The clay on the Chiltern plateaux is highly suitable for the production of bricks, tiles and pottery. This clay could be dug freely on Colehill Green where wood to fire the kilns could also be gathered. In 1735, it was noted at the Amersham manor court that Thomas Rogers, Thomas Wood, Hoare, Turpin and Richard Summersley had all dug clay on the common called Coleshill Green. They were to pay 12d a load for any clay to be got there in the future. In 1757, Richard Summersby paid £4 to be admitted to a cottage and kiln he had built on Coleshill Green. Some of the largest surviving clay pits are to be found on Red Lion Lane, about a quarter of a mile east of the public house.

The early tile industry around Penn is well documented and high-quality, elaborately-decorated Penn tiles have been found in many English churches and religious houses. The dissolution of the monasteries reduced the market for decorated floor tiles, but the industry no doubt carried on, serving a more local market. The deeds to Little Lands Farm include a 1670 mortgage of a messuage and tile kiln on the west side of Coleshill Green, then in the occupation of Thomas Deverel. In 1686, Henry Birch of Coleshill, tile maker, and William Bunce of Coleshill, potter, were parties to a deed to the messuage later to become the Fleur de Lys Inn. In 1723, a Winchmore Hill tile maker named Ralph Pusey left a will.

Early maps of Winchmore Hill show a kiln a few hundred yards to the east of the common on the road to Coleshill. This site belonged to William Bovington of Penn, who in 1726 insured two tenements at Winchmore Hill, one with a working shop, kiln house and stable in the occupation of Robert Hailey, potter, and the other in the occupation of John Hailey, also a potter. This site later became the chair factory of George Sawyer. The Potters Arms at Winchmore Hill is also an early site of a kiln. When Robert Charsley of Beaconsfield sold the premises in 1782 to Benjamin Walker the elder of Winchmore Hill, blacksmith, it was described as:

All that messusge or tenement wherein John Bovingdon formerly dwelt wherein John Robinson afterwards dwelt and wherein William Slade doth now dwells together with the pot kiln lately erected and built near the said last mentioned messuage or tenement situate lying and being at Coleshill in the parish of Amersham and County of Herts called or known by the name of Sansons.

The potters carried their stock of domestic earthenware to the neighbouring market towns by pack-horse.
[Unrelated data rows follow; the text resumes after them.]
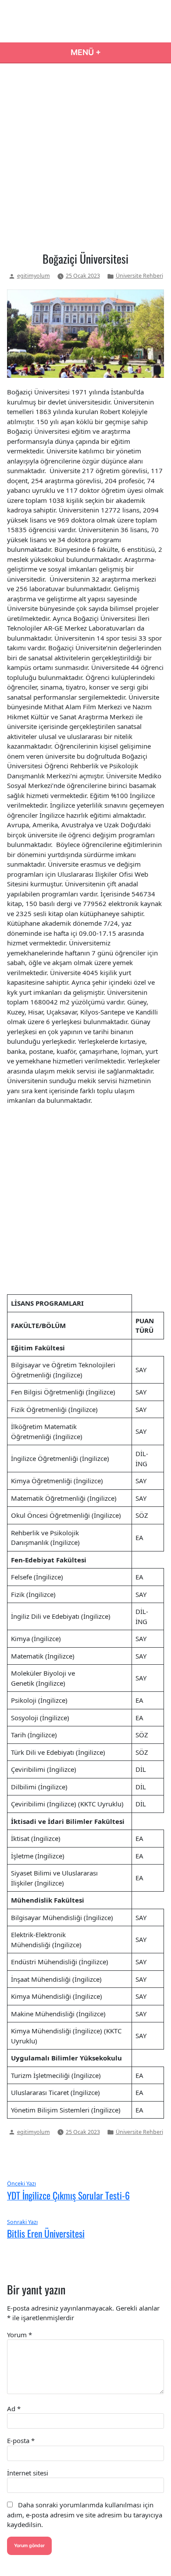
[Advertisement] (85, 155)
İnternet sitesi (27, 2472)
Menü (115, 52)
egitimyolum (33, 275)
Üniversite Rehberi (139, 275)
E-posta (21, 2440)
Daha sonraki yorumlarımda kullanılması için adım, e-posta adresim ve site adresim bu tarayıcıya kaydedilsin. (84, 2514)
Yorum (19, 2334)
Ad (14, 2408)
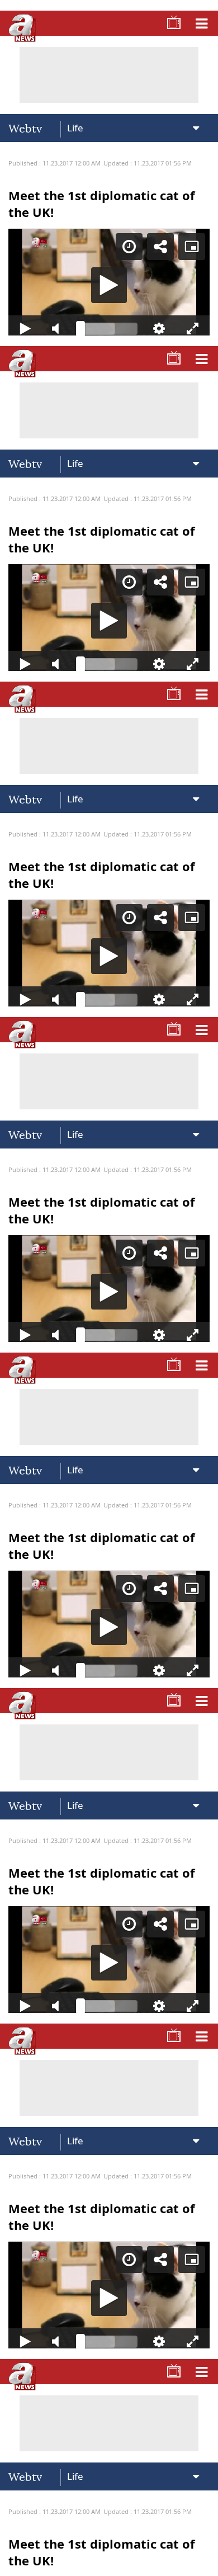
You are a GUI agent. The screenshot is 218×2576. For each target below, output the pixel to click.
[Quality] (165, 2562)
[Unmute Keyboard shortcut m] (52, 2562)
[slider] (108, 2562)
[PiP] (200, 17)
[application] (109, 1288)
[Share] (168, 17)
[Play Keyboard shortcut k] (17, 2562)
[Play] (109, 1288)
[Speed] (137, 17)
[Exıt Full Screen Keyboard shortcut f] (200, 2562)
The 1798 list of able-bodied men in Buckinghamshire liable to be called up for military service does not cover Coleshill as it was within Hertfordshire. It does however list three pot-hawkers living at Woodrow and two potters in Penn. By 1851, there were 21 potters at Coleshill and Winchmore Hill, the largest employer being Sarah Slade, of Coleshill Green, who employed five labourers. The trade declined rapidly in the later 19th century, with competition from the Staffordshire potteries and the substitution of cheap iron-ware for many domestic purposes. A. Morley Davies interviewed Tom Sears, one of the last potters, who worked at the only remaining kiln at Winchmore Hill in 1909, but remembered seven pottery kilns operating in the immediate vicinity.